Abstract:
A method and apparatus suitable for resolving a symbolic identifier to a physical data stream is described. The method and apparatus is particularly suited to resolving physical datastreams in a dynamic distributed network environment  1 . The symbolic identifier is typically generated in a process resident on a terminal connected to a network. The physical datastream is typically resourced by a repository  5 . Resources such as servers  7  capable of performing such a resolution, are organised in a hierarchical relationship.

Description:
BACKGROUND OF THE INVENTION  
         [0001]    The present invention relates to identifying and locating resources on a distributed network, particularly although not exclusively resources in the form of data streams.  
           [0002]    It is well known that within a distributed network such as the Internet, resources may be located anywhere there is storage capacity. In addition, resources may be moved between storage locations, replicated or even deleted. Furthermore, where the structure of the network alters over time through growth in particular, then the lack of fixedness of resources within that structure increases the difficulty imposed on processes making use of those resources.  
           [0003]    In an effort to facilitate the use of resources, a widely used approach adopted initially on the Internet has been the provision of Uniform Resource Locators (URL), namely character strings intended to identify a location of a resource within a distributed network. Resources addressable using a URL include but are not limited to documents, files, images and the like. However, it is important to note that the URL points merely to the location of the resource, it is not synonymous with a filename and/or directory location at which the resource is instantiated such as a physical data stream, for example. As a result, there exists the common problem of so-called broken links to resources which result in the process requesting the resource receiving an error message indicating that the resource cannot be located.  
           [0004]    One proposal to overcome the problem of a URL pointing to non-existent content is that proposed by Online Computer Library Center Inc. (OCLC) in their Persistent Uniform Resource Locator initiative (PURL) details of which may presently be found at http://www.purl.org/. A PURL takes the format http://purl.oclc.org/data/ and comprises three elements. A protocol element, in this example ‘http’, a resolver address, in this example ‘purl.oclc.org’ and finally a name, in this example ‘data’. The resolution of an address is carried out by a dedicated resolver or server located at the resolver address which maps the PURL to a corresponding URL which URL is returned to a requesting process. Thus the PURL is intended to be invariant over time whilst the mapped URL may vary. Clearly, there is a responsibility for the resource owner at which the URL points to update the server records whenever necessary.  
           [0005]    Nevertheless, despite the presence of this and other similar initiatives distributed networks remain almost exclusively wedded to URL as the mechanism through which processes utilise resources.  

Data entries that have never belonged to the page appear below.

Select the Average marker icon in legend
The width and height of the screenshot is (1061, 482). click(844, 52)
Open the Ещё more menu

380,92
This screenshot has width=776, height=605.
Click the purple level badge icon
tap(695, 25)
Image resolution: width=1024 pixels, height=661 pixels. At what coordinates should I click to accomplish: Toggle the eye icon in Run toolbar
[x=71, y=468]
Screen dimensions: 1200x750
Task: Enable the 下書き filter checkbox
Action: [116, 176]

         SUMMARY OF THE INVENTION  
         [0006]    Thus, in accordance with one aspect of the present invention, there is provided a resource locating system for receiving a query from a client process, the system comprising a plurality of resource location servers connected to said network, each said server including a query resolution application operable to parse a query to extract a resource name and a corresponding management path, a register containing a set of predefined management paths of differing scope and a table binding addresses to resource names of some at least of said management paths, said register further including an address of at least one other, different, resource location server, said address being associated with another one of said predefined management paths, the resolution application being further operable to provide said process with an address corresponding to either a said resource name or a said different, resource location server.  
           [0007]    Clearly, because the resources are defined in terms of a management path linkage with a resource can be maintained. The symbolic representation realised by the management path and resource name is therefore a structured name setting out the context for a resource namely the management path, and the name of that resource within the context namely the resource name.  
           [0008]    Thus, according to another aspect of the invention, there is provided a method of resolving a symbolic identifier to locate a physical data stream, the method comprising parsing a symbolic identifier to obtain a first management path portion of variable domain scope and a second resource name portion and identifying a resource having a domain corresponding to said first portion, said resource providing a mapping between said second portion and a physical data stream.  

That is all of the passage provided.